[TEST] Football Manager 2022, gagner sans changer de style

Football Manager 2022 est là, comme chaque année, les fans de football et de coaching attendent avec impatience la sortie du nouvel opus de la franchise de Sports interactive. Forts de leurs années d’expérience, les développeurs anglais améliorent leur formule chaque année, parfois – ou même souvent, parfois – par petites touches. Qu’en est-il de ce cru 2022 ? Nous allons voir cela ensemble, dans ce test maison, après plus de 50 heures de jeu.

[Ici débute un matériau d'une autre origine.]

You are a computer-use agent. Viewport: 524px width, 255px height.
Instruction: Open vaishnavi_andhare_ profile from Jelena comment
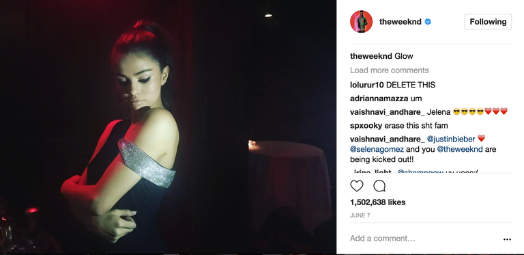coord(388,111)
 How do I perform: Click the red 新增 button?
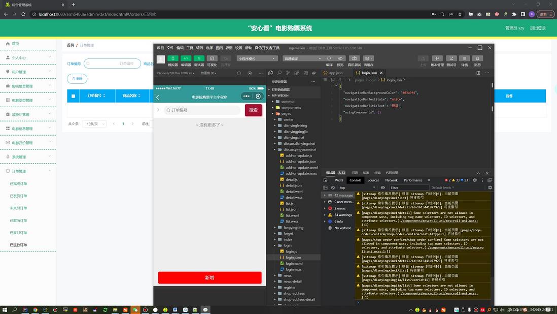[210, 277]
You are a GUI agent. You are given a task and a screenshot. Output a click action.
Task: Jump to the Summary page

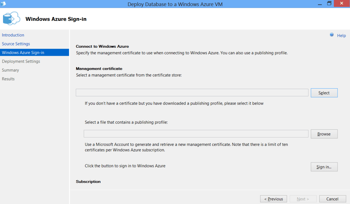[x=10, y=70]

Un moteur bien huilé, malgré quelques grincements

Dès les premières heures, Football Manager 2022 rassure : l’ossature du jeu est toujours aussi robuste, offrant une profondeur tactique et stratégique impressionnante. Le match engine a connu quelques ajustements bienvenus, avec une meilleure fluidité des animations et un comportement plus naturel des joueurs sur le terrain. Le pressing, les transitions et les déplacements sont désormais plus cohérents, ce qui renforce la crédibilité des confrontations.

L’introduction d’un nouvel outil, le Data Hub, vient enrichir l’analyse des performances. Il permet de consulter des statistiques avancées, comparaisons tactiques et tendances de jeu, comme pourrait le faire un véritable staff technique professionnel. Pour les férus de data, c’est un ajout de taille qui valorise encore davantage la planification à long terme.

Cela dit, certains défauts récurrents subsistent. L’interface, bien qu’améliorée sur certains points, reste touffue, parfois peu intuitive pour les novices. Les temps de chargement peuvent également s’allonger considérablement sur les configurations les plus modestes, surtout lorsque plusieurs championnats sont activés. Enfin, malgré les progrès, l’IA des dirigeants ou des agents reste sujette à des comportements parfois irréalistes, notamment lors des négociations salariales.

Une immersion toujours aussi redoutable

L’une des forces majeures de Football Manager 2022, comme pour ses prédécesseurs, reste cette capacité à happer le joueur dans une spirale de décisions, de planifications et de micro-gestion. Gérer un club, c’est ici tout un art : composer avec les egos, gérer les blessures, anticiper les fins de contrats, superviser les jeunes espoirs, tout cela dans un écosystème crédible et vivant.

La base de données, encore une fois colossale, impressionne. Elle donne l’illusion de pouvoir réellement transformer une équipe de seconde division en géant européen, avec suffisamment de leviers à actionner pour façonner sa propre vision du football. La gestion du vestiaire gagne en complexité, notamment via des réunions d’équipe plus dynamiques, et des interactions plus fines avec les joueurs et le staff.

Le jeu, cependant, peut toujours rebuter les nouveaux venus. L’absence d’un véritable tutoriel guidé, malgré la présence d’aides contextuelles, rend l’entrée en matière difficile. Et si le réalisme est un atout, il peut aussi devenir une barrière pour ceux qui recherchent une expérience plus accessible.

Une évolution par petites touches

Comme souvent avec cette licence, les changements ne révolutionnent pas l’expérience, mais viennent plutôt l’affiner. Les amateurs de longue date y verront une version plus fluide, plus complète et un peu mieux équilibrée que l’épisode précédent. Pour les autres, le sentiment de jouer à une version très proche de Football Manager 2021 peut persister, même si les améliorations du match engine et du Data Hub méritent d’être saluées.

C’est peut-être là le principal paradoxe de Football Manager 2022 : un jeu toujours aussi incontournable pour les passionnés, mais qui peine à convaincre les sceptiques ou à séduire un nouveau public. Il reste cependant une référence absolue dans le domaine de la simulation sportive, avec un niveau d’exigence et de réalisme que peu d’autres titres peuvent revendiquer.